Il Dubbio, 24 marzo 2022

La promessa tradita - Con una decisione improvvisa ma niente affatto sorprendente, la leadership dei talebani che dall’agosto dello scorso anno guida l’Afghanistan ha deciso di non aprire le scuole alle ragazze oltre le elementari. Ad annunciarlo è stato il ministero dell’Educazione del governo non riconosciuto dell’Afghanistan in occasione del primo giorno del nuovo anno scolastico che avrebbe dovuto vedere proprio il ritorno delle ragazze a scuola. La decisione di posticipare il ritorno delle ragazze che frequentano la scuola ai livelli superiori sembra essere una concessione alla parte di popolazione rurale e profondamente conservatrice che è riluttante a inviare le proprie figlie a scuola. Le ragazze sono state bandite dalla scuola oltre la sesta elementare nella maggior parte del Paese da quando i talebani sono tornati al potere a metà agosto. Le università sono state aperte all’inizio di quest’anno in gran parte del Paese, ma da quando hanno preso il potere i talebani la maggior parte degli istituti sono stati vietati a ragazze e donne. La leadership talebana non ha ancora deciso quando o come consentire alle ragazze di tornare a scuola. Sebbene i talebani abbiano accettato che i centri urbani siano per lo più favorevoli all’istruzione femminile, gran parte dell’Afghanistan rurale si oppone, in particolare nelle regioni tribali pashtun. La maggior parte dei talebani sono di etnia pashtun.

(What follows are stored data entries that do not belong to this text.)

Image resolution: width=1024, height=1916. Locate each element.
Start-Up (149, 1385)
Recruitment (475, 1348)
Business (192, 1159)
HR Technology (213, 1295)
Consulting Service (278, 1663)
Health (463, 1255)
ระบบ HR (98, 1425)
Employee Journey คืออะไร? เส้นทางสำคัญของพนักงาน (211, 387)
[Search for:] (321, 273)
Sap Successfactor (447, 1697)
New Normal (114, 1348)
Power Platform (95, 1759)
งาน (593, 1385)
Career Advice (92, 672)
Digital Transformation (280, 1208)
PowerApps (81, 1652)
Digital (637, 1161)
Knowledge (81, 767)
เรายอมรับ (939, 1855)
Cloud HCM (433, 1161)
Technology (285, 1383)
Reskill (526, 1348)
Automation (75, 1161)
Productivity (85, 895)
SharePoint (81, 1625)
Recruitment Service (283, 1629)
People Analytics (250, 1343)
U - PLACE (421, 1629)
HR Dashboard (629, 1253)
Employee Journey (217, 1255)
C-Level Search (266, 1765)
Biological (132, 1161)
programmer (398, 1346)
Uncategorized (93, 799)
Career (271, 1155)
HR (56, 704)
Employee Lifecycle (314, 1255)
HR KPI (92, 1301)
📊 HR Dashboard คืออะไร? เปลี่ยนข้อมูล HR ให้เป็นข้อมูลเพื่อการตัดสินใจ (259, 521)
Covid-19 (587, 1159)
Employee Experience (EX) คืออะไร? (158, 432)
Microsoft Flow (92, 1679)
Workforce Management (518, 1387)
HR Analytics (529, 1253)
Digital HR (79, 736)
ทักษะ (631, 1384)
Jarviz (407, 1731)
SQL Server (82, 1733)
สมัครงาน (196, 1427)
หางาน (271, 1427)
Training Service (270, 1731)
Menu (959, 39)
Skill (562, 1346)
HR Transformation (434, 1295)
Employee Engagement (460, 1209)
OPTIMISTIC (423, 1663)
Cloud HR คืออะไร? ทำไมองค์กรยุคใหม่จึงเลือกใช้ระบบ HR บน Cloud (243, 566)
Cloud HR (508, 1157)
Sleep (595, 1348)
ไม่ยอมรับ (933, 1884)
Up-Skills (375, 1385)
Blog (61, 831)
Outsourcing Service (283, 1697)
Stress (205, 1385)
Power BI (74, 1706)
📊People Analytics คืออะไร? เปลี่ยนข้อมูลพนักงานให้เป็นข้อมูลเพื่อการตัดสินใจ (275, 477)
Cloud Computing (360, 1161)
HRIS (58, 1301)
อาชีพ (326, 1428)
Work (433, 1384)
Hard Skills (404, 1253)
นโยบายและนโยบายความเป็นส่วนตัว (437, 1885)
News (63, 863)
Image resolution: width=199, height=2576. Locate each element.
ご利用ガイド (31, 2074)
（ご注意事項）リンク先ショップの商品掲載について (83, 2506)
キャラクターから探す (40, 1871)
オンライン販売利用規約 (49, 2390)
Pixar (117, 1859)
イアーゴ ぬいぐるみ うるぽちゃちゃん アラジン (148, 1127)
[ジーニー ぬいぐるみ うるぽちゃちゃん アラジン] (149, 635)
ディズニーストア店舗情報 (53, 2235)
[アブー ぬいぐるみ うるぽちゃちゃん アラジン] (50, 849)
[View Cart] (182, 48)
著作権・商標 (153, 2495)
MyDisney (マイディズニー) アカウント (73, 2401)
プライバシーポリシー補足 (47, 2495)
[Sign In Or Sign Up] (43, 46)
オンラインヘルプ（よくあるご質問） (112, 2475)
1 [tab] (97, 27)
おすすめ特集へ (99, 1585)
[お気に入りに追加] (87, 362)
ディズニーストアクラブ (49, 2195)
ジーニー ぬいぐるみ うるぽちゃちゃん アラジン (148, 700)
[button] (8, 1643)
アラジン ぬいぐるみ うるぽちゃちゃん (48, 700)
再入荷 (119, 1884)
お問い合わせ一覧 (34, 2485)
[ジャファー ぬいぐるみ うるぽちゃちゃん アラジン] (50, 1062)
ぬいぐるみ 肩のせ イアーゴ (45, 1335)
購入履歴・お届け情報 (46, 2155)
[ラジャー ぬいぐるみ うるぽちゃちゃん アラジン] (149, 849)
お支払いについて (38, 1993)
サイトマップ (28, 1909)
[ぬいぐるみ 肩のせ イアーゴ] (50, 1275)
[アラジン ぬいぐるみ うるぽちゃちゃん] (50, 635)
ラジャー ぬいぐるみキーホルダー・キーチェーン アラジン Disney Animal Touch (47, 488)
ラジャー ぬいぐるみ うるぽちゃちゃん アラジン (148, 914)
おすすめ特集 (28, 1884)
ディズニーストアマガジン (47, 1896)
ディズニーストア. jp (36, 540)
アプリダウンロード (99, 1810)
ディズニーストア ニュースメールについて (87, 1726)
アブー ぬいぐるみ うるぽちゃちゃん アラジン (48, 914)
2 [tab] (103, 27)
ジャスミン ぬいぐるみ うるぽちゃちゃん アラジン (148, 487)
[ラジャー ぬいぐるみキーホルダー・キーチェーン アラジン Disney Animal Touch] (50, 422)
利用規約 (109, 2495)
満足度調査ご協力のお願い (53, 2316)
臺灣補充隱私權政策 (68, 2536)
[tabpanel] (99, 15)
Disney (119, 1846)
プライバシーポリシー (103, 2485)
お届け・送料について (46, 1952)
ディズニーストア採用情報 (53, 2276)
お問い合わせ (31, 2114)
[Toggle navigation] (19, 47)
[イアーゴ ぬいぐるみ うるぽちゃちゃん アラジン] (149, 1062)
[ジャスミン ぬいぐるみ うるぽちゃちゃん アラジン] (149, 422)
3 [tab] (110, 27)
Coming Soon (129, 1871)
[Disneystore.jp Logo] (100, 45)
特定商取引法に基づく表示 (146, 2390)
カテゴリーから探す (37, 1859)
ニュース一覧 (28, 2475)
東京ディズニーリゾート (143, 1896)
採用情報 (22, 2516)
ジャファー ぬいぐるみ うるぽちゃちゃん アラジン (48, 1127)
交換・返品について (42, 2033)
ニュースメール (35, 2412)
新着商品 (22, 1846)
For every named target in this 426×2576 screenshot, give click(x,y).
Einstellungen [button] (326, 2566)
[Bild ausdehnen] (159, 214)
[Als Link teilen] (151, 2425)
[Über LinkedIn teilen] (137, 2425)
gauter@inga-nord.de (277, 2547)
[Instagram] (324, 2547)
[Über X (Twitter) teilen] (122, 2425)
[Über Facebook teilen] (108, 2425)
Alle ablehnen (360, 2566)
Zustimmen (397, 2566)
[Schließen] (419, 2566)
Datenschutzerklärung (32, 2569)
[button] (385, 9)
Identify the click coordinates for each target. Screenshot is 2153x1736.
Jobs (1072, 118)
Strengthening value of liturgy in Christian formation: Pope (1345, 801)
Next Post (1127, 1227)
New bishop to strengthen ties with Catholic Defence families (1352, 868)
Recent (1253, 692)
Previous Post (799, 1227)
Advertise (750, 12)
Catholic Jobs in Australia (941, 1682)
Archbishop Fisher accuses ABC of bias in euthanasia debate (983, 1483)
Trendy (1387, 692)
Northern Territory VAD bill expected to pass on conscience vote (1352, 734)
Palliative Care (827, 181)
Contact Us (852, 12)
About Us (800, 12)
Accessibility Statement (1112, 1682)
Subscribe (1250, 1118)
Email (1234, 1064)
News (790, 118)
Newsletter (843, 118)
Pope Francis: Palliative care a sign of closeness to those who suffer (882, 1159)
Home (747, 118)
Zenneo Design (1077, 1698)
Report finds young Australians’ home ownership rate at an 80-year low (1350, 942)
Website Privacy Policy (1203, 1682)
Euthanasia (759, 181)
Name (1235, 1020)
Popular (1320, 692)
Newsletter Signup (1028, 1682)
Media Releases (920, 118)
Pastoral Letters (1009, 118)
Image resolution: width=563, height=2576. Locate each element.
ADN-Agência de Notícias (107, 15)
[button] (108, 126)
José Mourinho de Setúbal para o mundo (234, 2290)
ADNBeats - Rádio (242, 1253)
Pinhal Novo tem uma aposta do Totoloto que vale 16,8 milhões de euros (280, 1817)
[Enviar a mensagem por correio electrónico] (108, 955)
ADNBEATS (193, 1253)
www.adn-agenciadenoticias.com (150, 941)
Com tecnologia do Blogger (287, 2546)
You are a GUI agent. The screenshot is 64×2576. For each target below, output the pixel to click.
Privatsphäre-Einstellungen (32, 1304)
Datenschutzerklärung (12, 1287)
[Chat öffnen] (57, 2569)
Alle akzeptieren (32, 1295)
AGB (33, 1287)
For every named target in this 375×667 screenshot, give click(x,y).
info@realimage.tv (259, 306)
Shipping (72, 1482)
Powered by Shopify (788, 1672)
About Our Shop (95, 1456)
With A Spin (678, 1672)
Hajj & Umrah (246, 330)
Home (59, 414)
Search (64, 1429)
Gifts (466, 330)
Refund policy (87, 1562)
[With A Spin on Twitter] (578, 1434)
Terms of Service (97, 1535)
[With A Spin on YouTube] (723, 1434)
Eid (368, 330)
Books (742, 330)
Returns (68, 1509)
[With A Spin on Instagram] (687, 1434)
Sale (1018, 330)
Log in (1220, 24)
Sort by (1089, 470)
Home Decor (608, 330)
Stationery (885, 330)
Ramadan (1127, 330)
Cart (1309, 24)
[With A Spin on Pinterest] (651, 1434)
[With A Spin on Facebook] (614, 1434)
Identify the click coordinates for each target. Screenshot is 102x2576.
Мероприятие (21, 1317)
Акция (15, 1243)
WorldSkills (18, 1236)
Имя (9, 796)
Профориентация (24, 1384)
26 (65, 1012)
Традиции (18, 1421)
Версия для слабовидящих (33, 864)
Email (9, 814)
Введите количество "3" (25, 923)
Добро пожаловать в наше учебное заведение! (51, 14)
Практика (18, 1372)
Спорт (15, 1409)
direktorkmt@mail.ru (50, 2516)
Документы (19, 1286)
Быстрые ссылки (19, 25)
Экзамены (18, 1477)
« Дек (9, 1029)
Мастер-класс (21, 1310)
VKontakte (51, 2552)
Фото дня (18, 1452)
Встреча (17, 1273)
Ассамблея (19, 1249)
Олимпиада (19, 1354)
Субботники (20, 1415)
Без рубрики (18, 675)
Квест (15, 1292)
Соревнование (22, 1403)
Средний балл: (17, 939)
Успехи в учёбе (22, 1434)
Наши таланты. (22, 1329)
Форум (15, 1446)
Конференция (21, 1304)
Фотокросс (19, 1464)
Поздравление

La “Decisione dei talebani di chiudere le scuole secondarie femminili conferma il loro incrollabile oscurantismo misogino. Il diritto paritario all’educazione deve rimanere un punto dirimente di qualsiasi trattativa”, commenta su Twitter il segretario di Più Europa e sottosegretario agli Esteri, Benedetto Della Vedova. Qualche giorno fa, inoltre, la relazione annuale dell’Intelligence relativa all’anno 2021 descriveva una una gravissima crisi economica, alimentare, climatica e sanitaria dovuta alla mancanza dell’afflusso dei fondi esteri: aNegli ultimi 20 anni l’economia afghana si è retta sugli aiuti internazionali, al punto che nel 2020 il 42,9 per cento del Pil e il 75 per cento della spesa pubblica provenivano da donatori stranieri”.